■ WORK ITEM: The answer must be a single number: the count of lines in the records below that contain the word "will".

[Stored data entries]

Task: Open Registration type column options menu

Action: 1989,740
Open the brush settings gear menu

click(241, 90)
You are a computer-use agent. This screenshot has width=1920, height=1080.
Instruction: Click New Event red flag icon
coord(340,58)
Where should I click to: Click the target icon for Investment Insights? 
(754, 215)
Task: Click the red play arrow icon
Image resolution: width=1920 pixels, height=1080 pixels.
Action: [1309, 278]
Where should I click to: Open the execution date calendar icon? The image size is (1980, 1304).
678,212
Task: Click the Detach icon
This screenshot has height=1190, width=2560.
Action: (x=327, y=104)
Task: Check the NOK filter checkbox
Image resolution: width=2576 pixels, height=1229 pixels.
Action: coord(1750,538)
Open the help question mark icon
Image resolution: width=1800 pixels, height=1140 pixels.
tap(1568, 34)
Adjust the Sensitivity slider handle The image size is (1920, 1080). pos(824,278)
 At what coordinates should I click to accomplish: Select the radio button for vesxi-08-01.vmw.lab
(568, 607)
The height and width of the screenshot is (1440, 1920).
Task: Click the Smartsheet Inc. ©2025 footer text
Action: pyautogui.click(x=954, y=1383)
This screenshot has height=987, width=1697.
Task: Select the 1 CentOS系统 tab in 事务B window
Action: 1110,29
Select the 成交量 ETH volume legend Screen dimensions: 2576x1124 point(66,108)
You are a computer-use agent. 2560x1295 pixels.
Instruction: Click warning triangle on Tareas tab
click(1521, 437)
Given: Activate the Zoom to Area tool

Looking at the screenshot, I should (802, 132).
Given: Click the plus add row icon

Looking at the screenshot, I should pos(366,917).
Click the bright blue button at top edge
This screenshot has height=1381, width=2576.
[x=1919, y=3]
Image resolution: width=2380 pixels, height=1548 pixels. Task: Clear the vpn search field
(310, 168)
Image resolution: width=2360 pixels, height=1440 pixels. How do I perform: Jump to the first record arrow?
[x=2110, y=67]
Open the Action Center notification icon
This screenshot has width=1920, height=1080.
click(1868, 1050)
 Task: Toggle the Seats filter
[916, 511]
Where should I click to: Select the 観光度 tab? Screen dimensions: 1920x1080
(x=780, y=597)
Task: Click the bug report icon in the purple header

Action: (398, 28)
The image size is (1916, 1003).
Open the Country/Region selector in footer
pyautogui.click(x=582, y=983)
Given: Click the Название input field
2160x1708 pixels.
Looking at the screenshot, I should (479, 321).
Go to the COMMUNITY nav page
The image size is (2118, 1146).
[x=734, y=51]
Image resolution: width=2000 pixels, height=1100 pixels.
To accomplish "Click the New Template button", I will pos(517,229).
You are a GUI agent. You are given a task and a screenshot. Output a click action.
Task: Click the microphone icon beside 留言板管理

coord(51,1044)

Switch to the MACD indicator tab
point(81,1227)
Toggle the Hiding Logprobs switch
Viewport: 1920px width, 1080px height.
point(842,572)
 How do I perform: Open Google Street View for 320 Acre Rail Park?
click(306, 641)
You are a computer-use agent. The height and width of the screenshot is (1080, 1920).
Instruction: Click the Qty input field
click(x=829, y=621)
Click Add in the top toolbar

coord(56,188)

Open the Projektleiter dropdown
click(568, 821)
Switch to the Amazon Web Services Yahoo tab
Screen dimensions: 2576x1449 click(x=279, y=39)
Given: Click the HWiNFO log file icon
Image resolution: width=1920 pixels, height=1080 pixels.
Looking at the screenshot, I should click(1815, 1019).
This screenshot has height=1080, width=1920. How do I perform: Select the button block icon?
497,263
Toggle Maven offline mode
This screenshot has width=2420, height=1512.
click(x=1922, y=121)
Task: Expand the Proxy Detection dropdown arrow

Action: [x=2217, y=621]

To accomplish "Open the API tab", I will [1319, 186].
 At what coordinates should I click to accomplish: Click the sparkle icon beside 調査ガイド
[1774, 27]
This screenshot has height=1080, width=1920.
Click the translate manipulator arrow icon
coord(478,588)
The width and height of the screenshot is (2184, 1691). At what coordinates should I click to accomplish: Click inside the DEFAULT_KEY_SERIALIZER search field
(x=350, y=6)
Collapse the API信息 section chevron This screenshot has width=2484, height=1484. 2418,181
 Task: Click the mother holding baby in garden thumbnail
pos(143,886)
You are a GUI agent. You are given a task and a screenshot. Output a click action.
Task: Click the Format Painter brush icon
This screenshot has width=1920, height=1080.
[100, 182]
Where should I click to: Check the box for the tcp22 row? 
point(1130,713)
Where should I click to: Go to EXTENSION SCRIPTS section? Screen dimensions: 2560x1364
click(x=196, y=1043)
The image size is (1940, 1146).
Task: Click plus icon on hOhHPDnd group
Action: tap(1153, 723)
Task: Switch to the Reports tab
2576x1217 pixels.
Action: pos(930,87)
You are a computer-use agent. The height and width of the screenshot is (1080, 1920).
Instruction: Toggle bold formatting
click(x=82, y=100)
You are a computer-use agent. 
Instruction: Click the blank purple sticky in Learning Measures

■ EXPECTED OUTPUT: 2